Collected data
+ + + + +

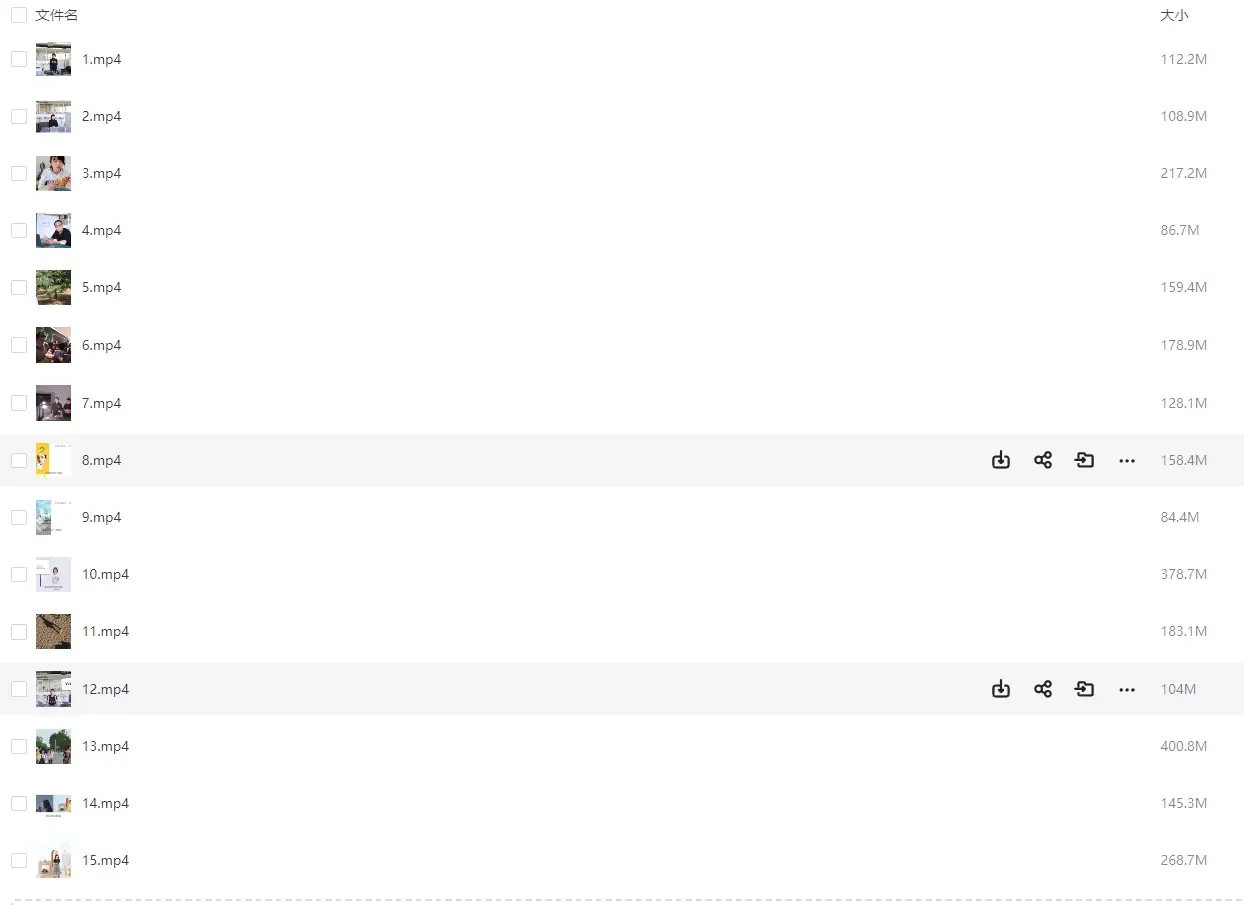Click share icon on 8.mp4 row
The height and width of the screenshot is (905, 1244).
1043,460
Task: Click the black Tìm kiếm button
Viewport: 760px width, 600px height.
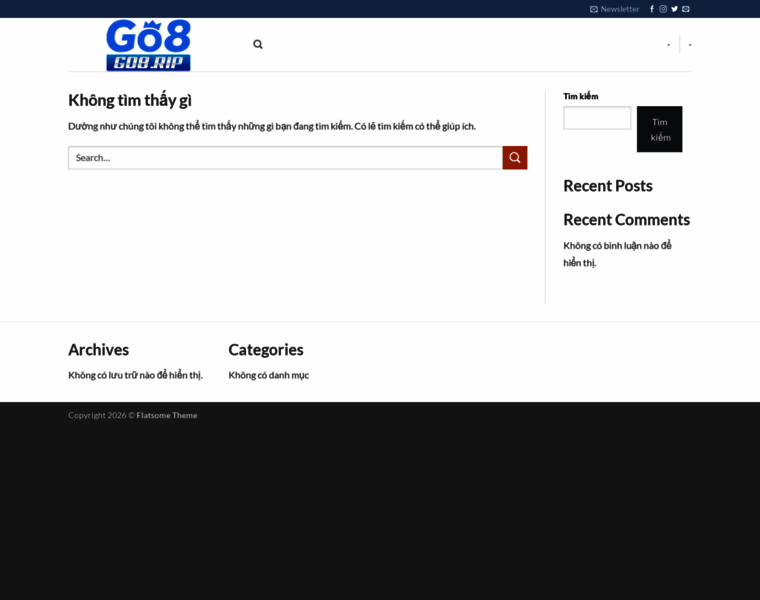Action: pyautogui.click(x=659, y=129)
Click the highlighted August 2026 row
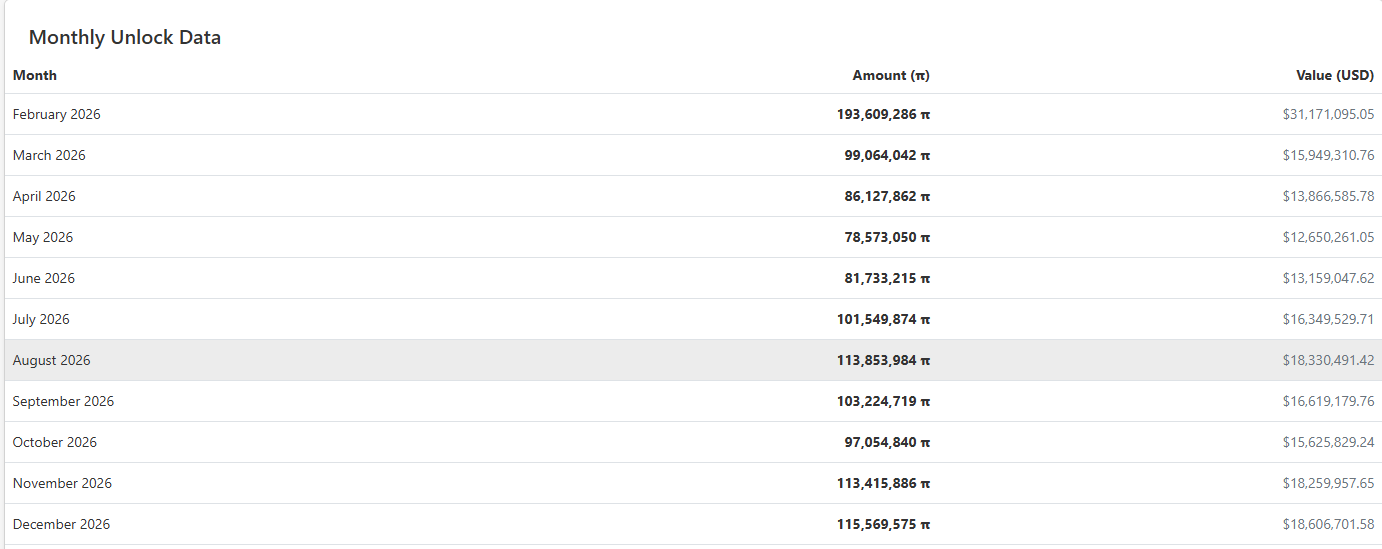Image resolution: width=1382 pixels, height=549 pixels. tap(52, 360)
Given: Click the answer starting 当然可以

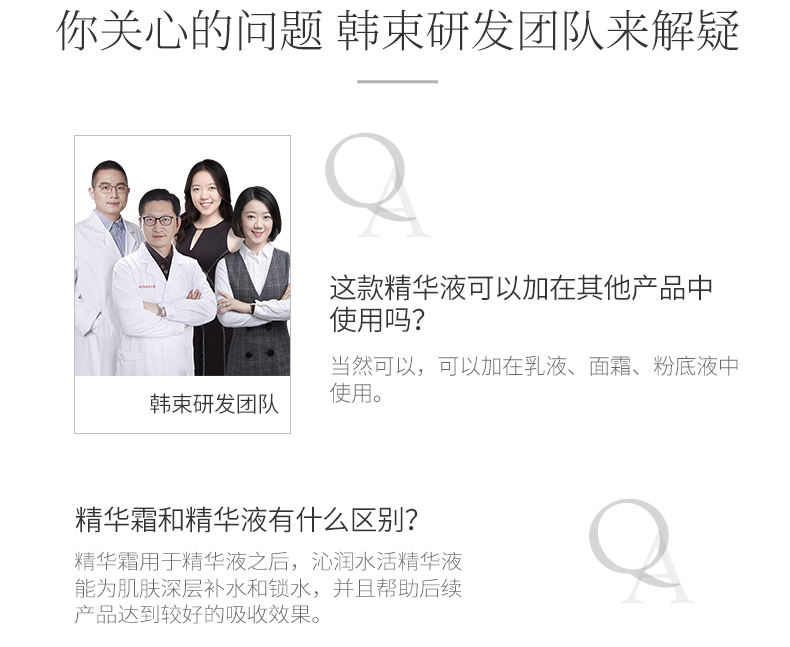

+ + + + +

EXERCISE DESCRIPTION = Leaving the pictures out, give again word for word each line from the one holding "Task: Click the black Tìm kiếm button" through the end of the records.

SOLUTION BELOW =
Task: Click the black Tìm kiếm button
Viewport: 760px width, 600px height.
Action: pyautogui.click(x=659, y=129)
Click the highlighted August 2026 row
Image resolution: width=1382 pixels, height=549 pixels. tap(52, 360)
Given: Click the answer starting 当然可以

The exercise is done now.